Wednesday, January 29, 2014
Great Classic Humor
Publisher: BBC Audio/AudioGo
Date: stories from the 19th century; audiobook published 2009
How did I get this book? borrowed from the library
Rating: 3.5 of 5 stars
GoodReads | Publisher
I stumbled across this audiobook at my local library and thought it sounded perfect for the Classics Club (even though it wasn't on my list!). I typically love humor books and was curious to read some selections from the 19th century. Poking around on GoodReads after I brought it home, I was a bit surprised to see so many negative reviews (last time I looked, it had an average rating of 1.71!) -- it seems the consensus is that 19th century humor isn't all that funny. Having now read it myself, I have to both agree and disagree.

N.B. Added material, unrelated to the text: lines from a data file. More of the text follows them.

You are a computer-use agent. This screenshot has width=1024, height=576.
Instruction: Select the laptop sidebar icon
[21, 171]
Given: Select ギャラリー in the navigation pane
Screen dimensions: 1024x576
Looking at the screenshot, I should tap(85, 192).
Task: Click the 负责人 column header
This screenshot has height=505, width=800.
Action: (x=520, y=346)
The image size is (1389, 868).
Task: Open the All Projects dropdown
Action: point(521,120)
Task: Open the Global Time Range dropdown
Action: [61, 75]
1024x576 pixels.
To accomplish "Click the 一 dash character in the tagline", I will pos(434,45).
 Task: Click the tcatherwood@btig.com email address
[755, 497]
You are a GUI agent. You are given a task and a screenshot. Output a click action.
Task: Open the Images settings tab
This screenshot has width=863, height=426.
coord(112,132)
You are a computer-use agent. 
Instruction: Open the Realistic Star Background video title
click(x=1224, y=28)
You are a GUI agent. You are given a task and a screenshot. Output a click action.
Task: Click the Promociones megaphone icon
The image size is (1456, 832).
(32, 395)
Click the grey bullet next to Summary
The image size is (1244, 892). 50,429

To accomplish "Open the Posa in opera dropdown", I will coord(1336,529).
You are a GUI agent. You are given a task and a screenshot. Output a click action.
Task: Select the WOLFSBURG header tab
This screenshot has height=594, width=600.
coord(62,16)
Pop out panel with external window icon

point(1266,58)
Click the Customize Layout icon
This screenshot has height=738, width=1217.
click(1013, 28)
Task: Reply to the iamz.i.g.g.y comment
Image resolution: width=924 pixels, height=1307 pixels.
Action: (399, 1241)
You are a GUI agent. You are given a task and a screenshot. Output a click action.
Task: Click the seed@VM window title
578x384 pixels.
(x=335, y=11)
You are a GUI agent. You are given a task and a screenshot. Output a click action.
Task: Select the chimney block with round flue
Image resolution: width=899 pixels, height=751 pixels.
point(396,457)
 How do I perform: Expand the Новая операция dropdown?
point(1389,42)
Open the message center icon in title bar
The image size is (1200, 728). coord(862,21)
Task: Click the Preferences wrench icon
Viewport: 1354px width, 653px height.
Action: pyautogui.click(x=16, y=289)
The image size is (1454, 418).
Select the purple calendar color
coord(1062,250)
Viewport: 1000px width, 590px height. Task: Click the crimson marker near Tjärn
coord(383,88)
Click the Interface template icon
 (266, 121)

I think part of the problem is people tend to find things they can relate to humorous and a lot of the topics these stories cover are not necessarily relate-able to modern audiences. Some certainly are, but definitely not all. And to be perfectly honest, I think humor meant something slightly different back then. Many of these stories showcase irony, cleverness, or mischief -- all within the realm of humor, but not exactly stand-up comedy material.
I will admit that very few of these stories got a true laugh out of me, but Mark Twain's A Restless Night had me in stitches! Anyone who has ever shared a bedroom with another person who falls asleep promptly, while they lie awake with a preoccupied mind, worrying that every toss and turn might wake their companion (this describes me so well!) will most definitely find this particular story extremely funny. For better or worse, this is a perfect example of how the relate-ability of a story can boost a person's opinion of it.
Another of Twain's stories I found particularly amusing was Experience of the McWilliamses with Membranous Croup. This one is a tale of a couple with a sick child, fretting over every little thing they do or do not do and how it will affect the poor dear -- it might not sound funny, but it truly was. The dynamics between the couple as they did and un-did each other's actions in an attempt to control the un-controllable was extremely well done. Whether or not you have children, their indecisiveness is probably something a lot of people can relate to, at least to some extent.
There are five other stories in this collection by Twain, but the rest are by other authors such as Harriet Beecher Stowe and Oliver Wendell Holmes, among others. I must confess, Twain's were my favorites, but a honorable mention definitely goes to Holmes' A Visit to the Asylum for Aged and Decayed Punsters, an amusing tale including quite a bit of word-play. There were multiple narrators used throughout the collection and their performances were very good. Despite the brevity of these stories though, I did find my mind wandering at times. I cannot honestly say they all captured my attention, but they were still an interesting look back in time.